None of these elements are particularly unsatisfactory in thematic or contextual ways. They each have a function, and most of the more outlandish events really serve as metaphors -- Eddie acts as a mirror of Peter's id, which gets to act out on its own in the form of the symbiote/black suit. Marko becomes the Sandman and the object of Peter's new grudge; however, due to his powers the Sandman may be too powerful to completely defeat, thus representing the nature of Peter's psychological hurdle.
Still, when they each have little parts to play in a big whole, none of the elements can maintain their substantive weights. Also, because of their fantastic natures, they each have to work a little harder to preserve both believability as a fantastic element and their weight as a thematic element. What happens here is that they all cut very close to feeling perfunctory as superhero movie elements. The symbiote arrives on earth Blob-style, on a meteorite -- its presence and link to Peter are extremely coincidental, with little explanation, so its function as a visual metaphor appears too obvious. The Sandman makes for a great special effect, but he doesn't get to create a rivalry with Spider-Man nearly as heated as the one between Spidey and Doc Ock in the last movie. Perhaps the biggest disappointment for me was Venom (no spoiler in saying this is who Eddie becomes), who is supposed to be one of Spider-Man's major arch-enemies. He's barely in the movie -- his presence, again, more functional than substantive.

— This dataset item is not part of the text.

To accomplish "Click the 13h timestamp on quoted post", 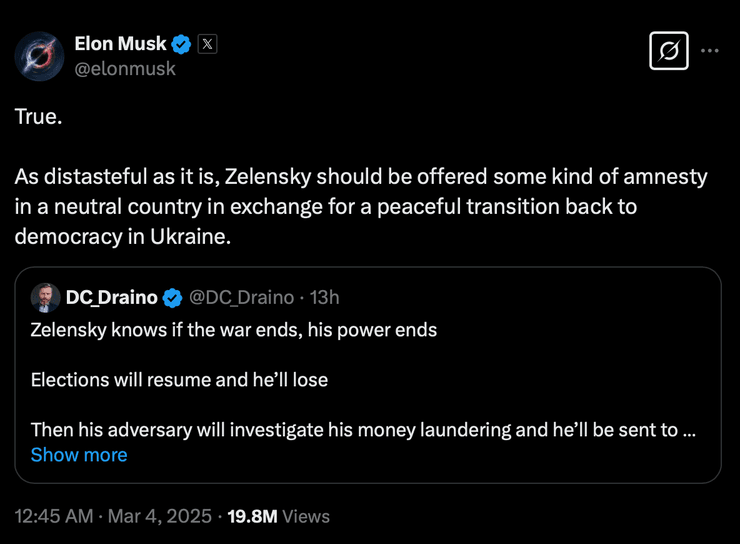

Well, it's starting to sound like I'm pouring on the sour grapes, and I don't want to give the wrong impression -- I still had a wonderful time with the movie because so many of the themes and elements are familiar. I'm very happy Sam Raimi and his team stuck around to do this third go-around because seeing the movie was like visiting the home of a favorite relative or friend -- everything's already so cozy and comfortable, all we have to do is pick up where we left off. And that's the best thing about Spider-Man 3: it's able to retain so much of what made the first two movies so good -- Peter's earnest struggles and psychological growth, the love story with Mary Jane that tries to stay defiantly (bitter)sweet in the face of cosmic obstructions, the love of New York, the overall buoyancy of the cast and sincerity in the storytelling.
Yes, I wish the Spider-Man 3 material had been split up into more movies, giving us a chance to savor each new thematic wrinkle -- but this team may not be back together again to create the next installment, so perhaps we should just be thankful for the big bag of stuff we're getting right now.